One of the world's great migration mysteries – how salmon find their way home from the distant ocean – may have been solved.
Researchers studying the movement of sockeye salmon from British Columbia's Fraser River say the fish are imprinted with a magnetic map when they are juveniles. And they later use that map as adults to read the Earth's geomagnetic field, which guides them back from the North Pacific to the river mouth.
"Our paper clearly shows … very small changes in magnetic strength and intensity correspond to changes we see in the migration routes of the fish," said Nathan Putman, a post-doctoral researcher at the University of Oregon.
"To find their way back home across thousands of kilometres of ocean, salmon imprint on the magnetic field that exists where they first enter the sea as juveniles. Upon reaching maturity, they seek the coastal location with the same magnetic field," he said.

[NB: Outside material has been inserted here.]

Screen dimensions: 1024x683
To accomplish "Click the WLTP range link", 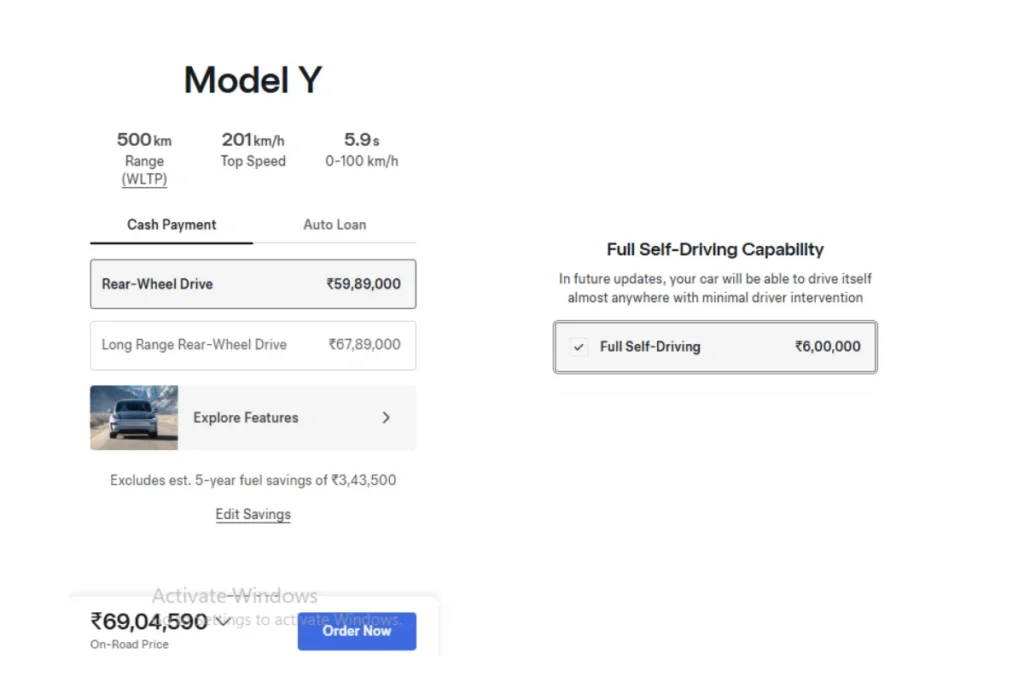I will (145, 180).
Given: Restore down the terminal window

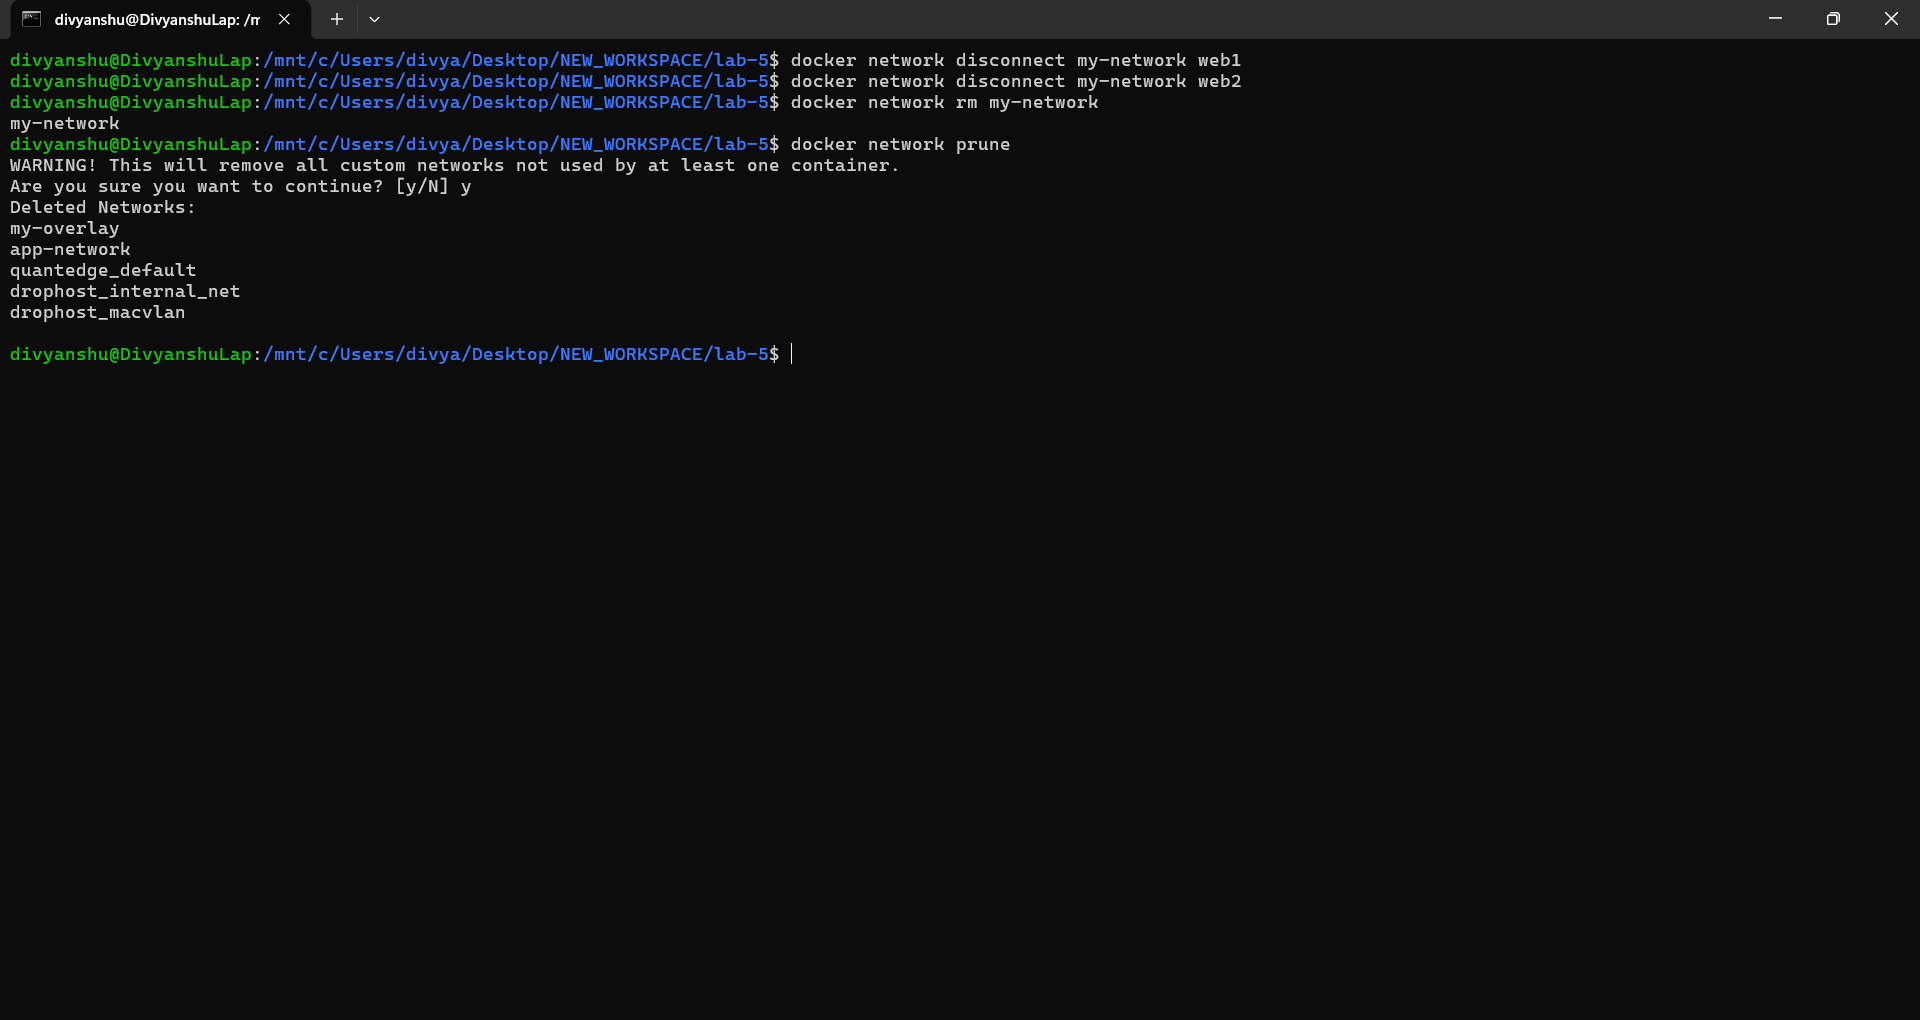Looking at the screenshot, I should [x=1833, y=19].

Dr. Putman's team focused on Fraser River sockeye because of an unusual trait. With Vancouver Island blocking a direct route back to the Fraser River from the Gulf of Alaska, migrating fish must choose whether to return through Queen Charlotte Strait in the north, or through the Strait of Juan de Fuca in the south.
Scientists and fishermen have long speculated on how environmental factors, such as ocean temperatures or the velocity of ocean currents, might affect that choice.
But Dr. Putman found a strong correlation between the route chosen by the fish and the geomagnetic field, which naturally drifts because of the movement of the Earth's liquid outer core.
"We found that the proportion of salmon using each route was predicted by geomagnetic field drift: the more the field at a passage entrance diverged from the field at the river mouth, the fewer fish used the passage," states the paper, published Thursday in Current Biology.
Dr. Putman said it has long been known that salmon use the Earth's magnetic field as a sort of compass, to help them determine north and south. But the study shows sockeye using the magnetic signals in a much more precise manner, like a map or an inner GPS, to pinpoint their location in the open ocean, relative to the mouth of the Fraser River.
Dr. Putman said the findings raise some troubling questions about the long-established practice of putting magnetic, coded-wire tags in the noses of juvenile salmon. Each year on the Pacific Coast more than 45 million salmon and steelhead are tagged so that U.S. and Canadian fisheries managers can determine the origin of fish caught at sea.
Dr. Putman said it is possible those tags could interfere with the ability of fish to read the geomagnetic field.
"All the signs are pointing to this being a potential problem," he said, although he added that more research is needed before firm conclusions are drawn.
He also said hatchery fish, which have a lower survival rate in the ocean, might be having their inner maps "scrambled" by the iron piping and electrical wires that surround their tanks.
Dr. Putman said his findings have a practical application, because they can help B.C. fisheries managers predict which migration route Fraser sockeye will follow.
And with more research, he said, it should be possible to use magnetic-field data to determine where salmon are going when they migrate far offshore. Currently, the North Pacific is seen as a "black box" into which the salmon vanish before returning years later.
"As we get more information about how fish are using the information throughout their migrations, what we should be able to do is make specific predictions about how fish distribute themselves throughout the North Pacific," he said.